Permita-me trabalhar para que o nosso cenário seja mais risonho e para que possamos estar mais preparados. E não para estar já a assumir uma coisa que durante quatro anos o Governo negou e o espaço público também o foi negando. Aliás, quem falava que era preciso acautelarmos [o futuro] normalmente era acusado — estava a chamar o diabo –, e agora, de repente, quando trazemos propostas com vontade, de mudar com mais ambição, de transformar, nos estejam sempre a confrontar com essa ameaça. Quando temos um Governo que apresentou um cenário macro validado em Bruxelas, e aprovado e aceite, quando temos um primeiro-ministro que diz que o cenário até é conservador e que os riscos são acautelados, quando temos as organizações internacionais todas a não duvidar dos níveis de crescimento que ali aparecem, permitam-me que vos possa falar daquilo que é a prioridade do CDS, que é criar condições para termos melhor investimento privado, público mais produtividade, melhor formação profissional em Portugal.
Não reconhece que o discurso de agravamento da crise piorou mais recentemente?

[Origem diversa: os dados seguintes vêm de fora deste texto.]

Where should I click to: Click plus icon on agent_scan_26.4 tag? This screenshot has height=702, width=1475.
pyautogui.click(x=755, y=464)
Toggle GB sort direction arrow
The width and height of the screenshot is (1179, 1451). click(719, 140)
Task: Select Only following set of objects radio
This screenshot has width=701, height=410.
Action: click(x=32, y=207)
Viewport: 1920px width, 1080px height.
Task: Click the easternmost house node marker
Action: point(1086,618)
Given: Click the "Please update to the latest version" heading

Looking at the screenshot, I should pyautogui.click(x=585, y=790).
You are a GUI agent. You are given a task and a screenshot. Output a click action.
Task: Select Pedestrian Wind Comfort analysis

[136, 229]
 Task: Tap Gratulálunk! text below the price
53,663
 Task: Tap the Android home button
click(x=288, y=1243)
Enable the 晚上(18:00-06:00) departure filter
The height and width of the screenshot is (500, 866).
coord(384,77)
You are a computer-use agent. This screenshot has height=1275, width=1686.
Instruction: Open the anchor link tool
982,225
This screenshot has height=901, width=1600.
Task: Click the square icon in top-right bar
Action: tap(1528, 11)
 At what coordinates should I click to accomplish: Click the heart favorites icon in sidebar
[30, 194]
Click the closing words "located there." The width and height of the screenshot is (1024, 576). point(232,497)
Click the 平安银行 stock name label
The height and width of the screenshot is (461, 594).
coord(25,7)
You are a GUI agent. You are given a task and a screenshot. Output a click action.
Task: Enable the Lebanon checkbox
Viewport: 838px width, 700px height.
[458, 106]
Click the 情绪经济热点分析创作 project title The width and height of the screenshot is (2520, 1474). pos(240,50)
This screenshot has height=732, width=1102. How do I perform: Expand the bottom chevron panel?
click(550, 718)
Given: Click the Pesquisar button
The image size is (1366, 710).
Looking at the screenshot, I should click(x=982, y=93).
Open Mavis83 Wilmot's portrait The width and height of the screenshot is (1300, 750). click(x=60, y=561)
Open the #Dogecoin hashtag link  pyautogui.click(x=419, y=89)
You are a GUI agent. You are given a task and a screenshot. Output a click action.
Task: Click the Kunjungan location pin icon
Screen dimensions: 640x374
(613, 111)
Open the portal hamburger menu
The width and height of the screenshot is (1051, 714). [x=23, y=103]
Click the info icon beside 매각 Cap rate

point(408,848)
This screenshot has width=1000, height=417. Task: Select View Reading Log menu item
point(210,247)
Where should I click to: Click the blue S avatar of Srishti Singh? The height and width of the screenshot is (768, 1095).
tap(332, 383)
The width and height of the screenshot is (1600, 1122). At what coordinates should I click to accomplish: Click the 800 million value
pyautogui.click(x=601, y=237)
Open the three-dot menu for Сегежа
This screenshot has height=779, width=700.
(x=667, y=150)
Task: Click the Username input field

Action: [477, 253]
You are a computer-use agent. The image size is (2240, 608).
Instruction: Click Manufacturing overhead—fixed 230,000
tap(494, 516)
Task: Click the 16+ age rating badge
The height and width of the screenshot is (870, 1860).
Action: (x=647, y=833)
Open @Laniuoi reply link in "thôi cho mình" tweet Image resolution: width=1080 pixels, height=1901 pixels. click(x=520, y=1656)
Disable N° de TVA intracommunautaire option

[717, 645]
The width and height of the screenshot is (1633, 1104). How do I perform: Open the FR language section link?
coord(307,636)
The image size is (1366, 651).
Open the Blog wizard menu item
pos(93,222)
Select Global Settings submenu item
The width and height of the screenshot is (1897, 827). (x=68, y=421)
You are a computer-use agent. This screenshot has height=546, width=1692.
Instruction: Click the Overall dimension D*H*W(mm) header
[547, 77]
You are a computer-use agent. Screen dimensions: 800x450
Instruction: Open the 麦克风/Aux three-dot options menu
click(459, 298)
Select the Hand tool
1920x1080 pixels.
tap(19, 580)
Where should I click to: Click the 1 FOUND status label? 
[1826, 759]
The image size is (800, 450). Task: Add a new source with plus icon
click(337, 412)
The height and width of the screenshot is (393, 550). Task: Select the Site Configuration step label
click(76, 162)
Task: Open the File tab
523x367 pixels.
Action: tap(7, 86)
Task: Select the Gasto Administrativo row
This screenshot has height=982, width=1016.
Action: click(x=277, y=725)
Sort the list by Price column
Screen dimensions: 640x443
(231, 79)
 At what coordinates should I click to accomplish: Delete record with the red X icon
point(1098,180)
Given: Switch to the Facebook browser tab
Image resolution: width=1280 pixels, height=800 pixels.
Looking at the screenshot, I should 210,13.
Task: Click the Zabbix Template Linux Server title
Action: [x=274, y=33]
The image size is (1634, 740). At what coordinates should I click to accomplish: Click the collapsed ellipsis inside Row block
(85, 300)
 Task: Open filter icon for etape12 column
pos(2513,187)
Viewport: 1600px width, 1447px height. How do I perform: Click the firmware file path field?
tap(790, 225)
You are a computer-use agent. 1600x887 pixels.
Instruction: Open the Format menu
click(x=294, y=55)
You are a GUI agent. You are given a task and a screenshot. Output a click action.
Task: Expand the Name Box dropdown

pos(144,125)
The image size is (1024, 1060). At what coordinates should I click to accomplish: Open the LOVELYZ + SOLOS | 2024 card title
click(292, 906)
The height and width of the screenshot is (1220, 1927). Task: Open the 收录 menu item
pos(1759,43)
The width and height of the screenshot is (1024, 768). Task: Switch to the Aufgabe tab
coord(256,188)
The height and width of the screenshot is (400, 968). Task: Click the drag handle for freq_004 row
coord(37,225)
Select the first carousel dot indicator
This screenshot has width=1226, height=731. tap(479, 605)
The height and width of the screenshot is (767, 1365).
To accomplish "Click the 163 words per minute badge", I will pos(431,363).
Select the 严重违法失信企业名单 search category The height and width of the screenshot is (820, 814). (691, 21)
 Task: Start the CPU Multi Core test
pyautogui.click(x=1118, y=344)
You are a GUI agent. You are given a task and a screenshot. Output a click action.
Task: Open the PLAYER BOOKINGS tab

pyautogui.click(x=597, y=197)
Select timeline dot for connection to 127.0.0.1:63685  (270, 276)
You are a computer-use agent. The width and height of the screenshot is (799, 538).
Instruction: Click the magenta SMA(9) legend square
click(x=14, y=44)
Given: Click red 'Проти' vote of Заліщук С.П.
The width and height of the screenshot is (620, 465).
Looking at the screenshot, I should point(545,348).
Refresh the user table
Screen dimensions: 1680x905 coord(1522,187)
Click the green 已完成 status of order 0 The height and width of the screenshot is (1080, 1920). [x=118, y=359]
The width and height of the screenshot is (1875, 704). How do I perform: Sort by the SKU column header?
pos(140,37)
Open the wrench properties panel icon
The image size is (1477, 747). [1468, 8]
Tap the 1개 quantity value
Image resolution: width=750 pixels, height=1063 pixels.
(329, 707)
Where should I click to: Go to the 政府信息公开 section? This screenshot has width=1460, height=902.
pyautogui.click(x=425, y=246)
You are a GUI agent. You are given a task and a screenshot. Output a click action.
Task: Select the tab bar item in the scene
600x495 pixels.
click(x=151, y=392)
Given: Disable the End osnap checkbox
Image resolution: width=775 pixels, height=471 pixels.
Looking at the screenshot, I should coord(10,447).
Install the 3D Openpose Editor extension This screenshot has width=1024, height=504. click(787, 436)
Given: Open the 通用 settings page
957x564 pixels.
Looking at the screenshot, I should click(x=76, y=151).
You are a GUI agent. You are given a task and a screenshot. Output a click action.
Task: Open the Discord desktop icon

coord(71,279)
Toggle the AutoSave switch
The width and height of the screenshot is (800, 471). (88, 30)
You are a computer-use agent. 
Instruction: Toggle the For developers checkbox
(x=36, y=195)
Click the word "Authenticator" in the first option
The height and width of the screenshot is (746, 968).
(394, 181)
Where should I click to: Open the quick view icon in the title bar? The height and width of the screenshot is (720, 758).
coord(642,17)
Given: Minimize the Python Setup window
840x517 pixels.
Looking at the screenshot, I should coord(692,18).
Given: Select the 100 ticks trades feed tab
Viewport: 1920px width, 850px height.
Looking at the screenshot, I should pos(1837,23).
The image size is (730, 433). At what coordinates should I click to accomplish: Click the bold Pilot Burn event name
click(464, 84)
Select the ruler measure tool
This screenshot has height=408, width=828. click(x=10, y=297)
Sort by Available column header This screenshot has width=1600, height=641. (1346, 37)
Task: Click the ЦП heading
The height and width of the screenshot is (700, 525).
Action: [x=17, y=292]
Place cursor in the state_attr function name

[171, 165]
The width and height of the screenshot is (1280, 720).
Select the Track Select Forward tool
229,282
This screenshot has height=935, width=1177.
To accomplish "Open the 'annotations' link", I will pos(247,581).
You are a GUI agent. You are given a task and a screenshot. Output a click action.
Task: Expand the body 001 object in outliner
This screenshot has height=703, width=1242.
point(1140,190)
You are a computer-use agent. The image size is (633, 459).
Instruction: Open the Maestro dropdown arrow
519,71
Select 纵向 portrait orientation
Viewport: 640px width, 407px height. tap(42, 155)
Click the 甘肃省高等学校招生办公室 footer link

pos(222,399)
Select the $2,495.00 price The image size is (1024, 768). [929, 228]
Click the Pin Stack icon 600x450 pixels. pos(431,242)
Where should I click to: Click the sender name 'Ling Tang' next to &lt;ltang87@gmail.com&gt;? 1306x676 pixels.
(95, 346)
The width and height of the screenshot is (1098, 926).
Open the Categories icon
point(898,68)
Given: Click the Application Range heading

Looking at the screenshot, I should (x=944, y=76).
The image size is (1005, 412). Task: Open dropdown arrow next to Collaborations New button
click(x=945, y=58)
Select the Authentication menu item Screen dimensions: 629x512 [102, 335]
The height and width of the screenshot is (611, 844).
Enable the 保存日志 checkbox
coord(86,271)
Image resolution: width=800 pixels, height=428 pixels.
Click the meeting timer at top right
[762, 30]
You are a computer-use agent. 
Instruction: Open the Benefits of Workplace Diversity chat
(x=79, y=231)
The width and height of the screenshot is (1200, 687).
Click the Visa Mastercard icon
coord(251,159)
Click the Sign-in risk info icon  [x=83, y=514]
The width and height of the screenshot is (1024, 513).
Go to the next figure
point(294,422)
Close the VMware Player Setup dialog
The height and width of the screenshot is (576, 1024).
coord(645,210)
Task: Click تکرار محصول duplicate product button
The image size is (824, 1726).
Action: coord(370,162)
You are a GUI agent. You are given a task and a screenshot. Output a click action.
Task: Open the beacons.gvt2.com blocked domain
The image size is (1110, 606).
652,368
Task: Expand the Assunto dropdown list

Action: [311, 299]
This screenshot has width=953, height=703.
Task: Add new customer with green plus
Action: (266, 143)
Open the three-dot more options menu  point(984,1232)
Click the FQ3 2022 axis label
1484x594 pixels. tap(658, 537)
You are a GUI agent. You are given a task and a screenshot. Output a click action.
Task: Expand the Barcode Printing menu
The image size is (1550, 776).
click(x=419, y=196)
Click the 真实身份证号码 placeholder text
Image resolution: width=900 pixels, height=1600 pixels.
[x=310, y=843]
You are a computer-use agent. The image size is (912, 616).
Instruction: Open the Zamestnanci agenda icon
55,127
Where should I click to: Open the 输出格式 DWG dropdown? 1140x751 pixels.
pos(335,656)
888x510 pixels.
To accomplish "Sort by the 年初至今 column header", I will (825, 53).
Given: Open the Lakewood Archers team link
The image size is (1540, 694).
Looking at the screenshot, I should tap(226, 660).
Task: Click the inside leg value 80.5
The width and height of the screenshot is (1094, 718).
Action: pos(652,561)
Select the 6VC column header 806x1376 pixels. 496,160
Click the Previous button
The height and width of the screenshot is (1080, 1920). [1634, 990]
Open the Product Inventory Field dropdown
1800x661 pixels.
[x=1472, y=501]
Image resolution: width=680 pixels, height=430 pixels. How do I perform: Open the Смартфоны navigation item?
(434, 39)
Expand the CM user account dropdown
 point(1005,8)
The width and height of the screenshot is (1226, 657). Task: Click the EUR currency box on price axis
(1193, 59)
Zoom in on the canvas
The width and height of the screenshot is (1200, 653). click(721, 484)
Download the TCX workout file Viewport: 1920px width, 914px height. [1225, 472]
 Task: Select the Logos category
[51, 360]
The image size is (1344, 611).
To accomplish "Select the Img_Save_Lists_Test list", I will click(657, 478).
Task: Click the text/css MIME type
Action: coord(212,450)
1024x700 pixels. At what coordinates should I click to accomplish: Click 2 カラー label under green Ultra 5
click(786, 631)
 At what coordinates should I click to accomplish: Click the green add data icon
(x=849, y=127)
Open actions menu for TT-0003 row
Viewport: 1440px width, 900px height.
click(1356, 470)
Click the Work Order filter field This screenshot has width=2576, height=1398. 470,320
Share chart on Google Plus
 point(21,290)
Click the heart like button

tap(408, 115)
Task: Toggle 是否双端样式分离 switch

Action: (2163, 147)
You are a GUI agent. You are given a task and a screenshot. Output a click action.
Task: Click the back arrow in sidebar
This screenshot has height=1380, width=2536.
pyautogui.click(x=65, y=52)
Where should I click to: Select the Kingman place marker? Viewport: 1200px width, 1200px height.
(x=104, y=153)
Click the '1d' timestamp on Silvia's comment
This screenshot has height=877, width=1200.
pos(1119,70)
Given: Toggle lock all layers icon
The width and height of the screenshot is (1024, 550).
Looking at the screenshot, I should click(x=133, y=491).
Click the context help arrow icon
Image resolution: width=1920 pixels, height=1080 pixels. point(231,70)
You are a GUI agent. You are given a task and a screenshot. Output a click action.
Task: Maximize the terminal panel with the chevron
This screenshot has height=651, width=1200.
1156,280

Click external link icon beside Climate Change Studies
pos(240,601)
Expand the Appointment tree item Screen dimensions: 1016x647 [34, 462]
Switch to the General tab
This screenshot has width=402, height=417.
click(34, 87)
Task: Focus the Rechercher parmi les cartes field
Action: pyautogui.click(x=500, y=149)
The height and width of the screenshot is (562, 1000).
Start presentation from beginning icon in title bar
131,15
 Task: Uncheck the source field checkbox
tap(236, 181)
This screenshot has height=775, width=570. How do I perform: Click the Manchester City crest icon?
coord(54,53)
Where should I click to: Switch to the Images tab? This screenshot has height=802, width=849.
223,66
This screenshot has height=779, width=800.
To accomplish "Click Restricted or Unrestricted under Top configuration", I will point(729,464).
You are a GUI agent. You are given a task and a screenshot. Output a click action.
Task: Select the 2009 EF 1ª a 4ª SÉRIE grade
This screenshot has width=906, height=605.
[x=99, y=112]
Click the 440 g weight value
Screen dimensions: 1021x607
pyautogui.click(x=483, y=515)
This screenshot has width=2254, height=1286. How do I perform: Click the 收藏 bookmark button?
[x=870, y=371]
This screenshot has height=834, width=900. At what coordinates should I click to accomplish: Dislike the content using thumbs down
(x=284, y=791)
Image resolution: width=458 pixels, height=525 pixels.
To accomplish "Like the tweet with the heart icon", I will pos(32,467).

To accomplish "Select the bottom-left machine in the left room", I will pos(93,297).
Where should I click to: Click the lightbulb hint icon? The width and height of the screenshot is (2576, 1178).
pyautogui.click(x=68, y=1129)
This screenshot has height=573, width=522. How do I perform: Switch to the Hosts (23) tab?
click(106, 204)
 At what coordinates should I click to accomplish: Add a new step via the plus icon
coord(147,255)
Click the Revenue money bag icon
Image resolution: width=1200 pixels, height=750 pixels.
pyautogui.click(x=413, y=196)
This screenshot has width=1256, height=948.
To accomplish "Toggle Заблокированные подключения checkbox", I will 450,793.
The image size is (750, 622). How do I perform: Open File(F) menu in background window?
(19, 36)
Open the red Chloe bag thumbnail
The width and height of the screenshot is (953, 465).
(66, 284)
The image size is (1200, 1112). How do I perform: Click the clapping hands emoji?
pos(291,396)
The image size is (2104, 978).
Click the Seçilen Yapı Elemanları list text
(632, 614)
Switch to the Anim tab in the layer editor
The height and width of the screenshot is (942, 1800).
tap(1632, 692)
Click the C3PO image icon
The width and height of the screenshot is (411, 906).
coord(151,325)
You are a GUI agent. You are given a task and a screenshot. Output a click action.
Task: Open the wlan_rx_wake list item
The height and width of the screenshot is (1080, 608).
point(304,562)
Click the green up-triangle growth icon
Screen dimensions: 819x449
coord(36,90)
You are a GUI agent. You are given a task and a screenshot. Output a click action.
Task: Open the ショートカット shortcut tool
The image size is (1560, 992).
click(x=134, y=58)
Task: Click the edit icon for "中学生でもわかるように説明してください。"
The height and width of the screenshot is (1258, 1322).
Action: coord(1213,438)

Perante dúvidas o que podemos fazer? Nada fazer; ir pelo caminho do PS que é aumentar investimento público – não correu bem no passado -; e há outro caminho que tem de ser posto em prática que passa por reduzir impostos e fazer reformas em áreas significativas. Este caminho nunca foi testado em Portugal. Temos de aproveitar este final – que não sabemos quanto tempo dura – para trabalhar o mais possível neste sentido. A Alemanha — essa sim que está a atravessar um período difícil — está a baixar impostos.
Mas há uma clarificação que os partidos têm de fazer. E o PSD já a fez ao admitir fasear mais a redução de impostos e o aumento do investimento público. Se for necessário fazer um ajustamento mantém a descida de impostos e corta na despesa?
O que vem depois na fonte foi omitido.